The Fund stated that the continuous weakening of the Dalasi will continue to further accelerate inflationary pressure in the country leading to increase in prices of goods and services.
“The Gambian dalasi has continued to face depreciation pressures,” said Mr David Dunn, the IMF mission chief for The Gambia. The Dalasi continues to depreciate and loss value over the past year. Recently, in May 2013, it depreciated against the British Pound by 12.62 per cent, the US dollar by 11.87 per cent and the Euro by 12 per cent.
However, Mr Dunn said in late May 2013, the Central Bank of The Gambia (CBG) acted to tighten monetary policy in the country to guard against the depreciation of the Dalasi and to control inflation.
In May, the CBG has issued a directive raising the amount of money that commercial banks in the country have to hold as reserve – amount of cash that they should not loan out to customers.
The regulatory bank raised the reserve requirement of commercial banks by two percentage points to 12 per cent.
The rationale behind this impromptu decision is to withdraw excess Dalasi liquidity out of the economy and thus help preserve price stability.
“This has helped to stem the rate of depreciation [of the Dalasi],” acknowledged Mr Dunn, who led the IMF mission that visited The Gambia from 4 to 17 June to conduct surveillance discussions for the 2013 Article IV consultations.

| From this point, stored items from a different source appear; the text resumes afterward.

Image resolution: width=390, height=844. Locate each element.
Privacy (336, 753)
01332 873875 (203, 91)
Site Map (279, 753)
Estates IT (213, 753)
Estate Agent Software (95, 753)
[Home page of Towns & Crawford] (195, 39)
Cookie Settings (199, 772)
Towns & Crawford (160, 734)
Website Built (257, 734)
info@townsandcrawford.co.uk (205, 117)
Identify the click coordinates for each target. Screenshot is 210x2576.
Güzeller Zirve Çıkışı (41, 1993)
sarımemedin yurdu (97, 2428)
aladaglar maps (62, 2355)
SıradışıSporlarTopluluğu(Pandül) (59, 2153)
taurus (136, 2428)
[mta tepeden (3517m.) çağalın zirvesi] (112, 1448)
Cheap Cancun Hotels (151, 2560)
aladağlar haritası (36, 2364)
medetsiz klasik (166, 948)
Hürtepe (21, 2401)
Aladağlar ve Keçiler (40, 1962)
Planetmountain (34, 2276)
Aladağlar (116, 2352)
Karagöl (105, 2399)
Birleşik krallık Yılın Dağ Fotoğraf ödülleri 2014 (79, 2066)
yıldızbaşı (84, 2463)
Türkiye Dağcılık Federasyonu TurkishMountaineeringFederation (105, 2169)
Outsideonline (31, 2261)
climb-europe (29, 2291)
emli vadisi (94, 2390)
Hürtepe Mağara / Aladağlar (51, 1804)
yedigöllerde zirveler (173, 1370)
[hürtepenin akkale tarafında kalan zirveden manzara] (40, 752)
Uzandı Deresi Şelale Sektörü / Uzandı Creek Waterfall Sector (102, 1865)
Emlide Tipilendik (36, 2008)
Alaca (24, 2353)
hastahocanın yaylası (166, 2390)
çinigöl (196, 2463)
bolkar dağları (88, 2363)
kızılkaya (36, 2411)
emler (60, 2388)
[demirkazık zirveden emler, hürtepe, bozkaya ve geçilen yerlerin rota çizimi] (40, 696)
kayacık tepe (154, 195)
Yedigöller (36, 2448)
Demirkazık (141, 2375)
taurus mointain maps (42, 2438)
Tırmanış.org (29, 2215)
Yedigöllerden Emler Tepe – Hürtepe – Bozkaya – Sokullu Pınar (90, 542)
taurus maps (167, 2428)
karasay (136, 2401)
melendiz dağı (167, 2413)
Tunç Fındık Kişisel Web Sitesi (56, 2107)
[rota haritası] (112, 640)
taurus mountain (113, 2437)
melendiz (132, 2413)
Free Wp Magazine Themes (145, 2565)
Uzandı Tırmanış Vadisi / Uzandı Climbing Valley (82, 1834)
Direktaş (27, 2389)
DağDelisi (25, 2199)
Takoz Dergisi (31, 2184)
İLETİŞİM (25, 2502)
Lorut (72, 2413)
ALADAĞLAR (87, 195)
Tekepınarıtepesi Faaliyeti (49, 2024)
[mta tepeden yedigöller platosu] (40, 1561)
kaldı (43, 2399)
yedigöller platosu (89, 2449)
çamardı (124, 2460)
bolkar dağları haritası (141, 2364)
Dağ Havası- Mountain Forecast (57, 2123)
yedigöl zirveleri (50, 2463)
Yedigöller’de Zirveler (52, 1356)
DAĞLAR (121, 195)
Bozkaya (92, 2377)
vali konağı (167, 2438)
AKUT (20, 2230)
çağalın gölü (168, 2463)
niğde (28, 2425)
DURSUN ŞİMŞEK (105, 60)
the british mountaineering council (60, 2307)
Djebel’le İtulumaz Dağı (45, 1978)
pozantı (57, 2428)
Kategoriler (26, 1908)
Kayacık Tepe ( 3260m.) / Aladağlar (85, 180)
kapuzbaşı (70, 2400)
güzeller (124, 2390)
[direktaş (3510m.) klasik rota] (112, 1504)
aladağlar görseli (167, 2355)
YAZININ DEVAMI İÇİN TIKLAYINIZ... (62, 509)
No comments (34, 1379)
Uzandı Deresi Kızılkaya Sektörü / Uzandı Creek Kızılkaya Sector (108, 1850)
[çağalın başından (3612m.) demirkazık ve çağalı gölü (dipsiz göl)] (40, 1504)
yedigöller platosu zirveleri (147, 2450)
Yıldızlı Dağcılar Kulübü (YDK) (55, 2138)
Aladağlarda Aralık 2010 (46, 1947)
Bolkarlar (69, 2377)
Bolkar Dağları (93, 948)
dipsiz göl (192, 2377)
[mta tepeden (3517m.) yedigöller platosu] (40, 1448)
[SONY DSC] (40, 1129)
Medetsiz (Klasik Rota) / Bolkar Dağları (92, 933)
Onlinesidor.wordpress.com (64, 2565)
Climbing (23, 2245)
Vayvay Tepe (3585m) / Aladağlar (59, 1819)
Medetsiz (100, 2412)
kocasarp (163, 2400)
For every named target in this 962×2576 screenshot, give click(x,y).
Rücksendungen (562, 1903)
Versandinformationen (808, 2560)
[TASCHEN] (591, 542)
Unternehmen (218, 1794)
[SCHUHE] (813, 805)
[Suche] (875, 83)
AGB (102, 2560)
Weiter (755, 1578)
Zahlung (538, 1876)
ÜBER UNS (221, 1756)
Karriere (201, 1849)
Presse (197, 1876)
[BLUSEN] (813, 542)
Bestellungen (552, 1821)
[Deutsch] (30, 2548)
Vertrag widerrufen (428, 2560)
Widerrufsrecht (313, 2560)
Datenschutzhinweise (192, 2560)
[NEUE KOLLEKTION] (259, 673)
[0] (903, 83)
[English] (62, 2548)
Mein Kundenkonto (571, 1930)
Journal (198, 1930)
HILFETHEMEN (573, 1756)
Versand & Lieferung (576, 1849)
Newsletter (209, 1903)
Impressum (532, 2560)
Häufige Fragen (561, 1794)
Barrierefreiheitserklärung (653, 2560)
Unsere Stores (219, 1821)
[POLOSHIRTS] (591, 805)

However, Mr Dunn told FPI that this is not enough to stabilise the depreciation of Dalasi for it to start to appreciate.
He pointed out that the government has to reduce its domestic borrowing so as reduce the pressure on the interest rate in the country.
This will reduce the interest rate in the country hence the money in circulation as a result inflation will start to decline and the rate of the Dalasi will be stabilised and it will then start to appreciate, he said.
Dunn also acknowledged that the government is reducing its domestic borrowing, but is it is not significant to reduce the interest rate and stabilise the Dalasi.
However, reducing Government’s domestic borrowing to 1½ percent of Gross Domestic product (GDP) in 2013—as previously planned—will be critical to eventually ease the current pressure on inflation and interest rates, and to stabilise the national currency.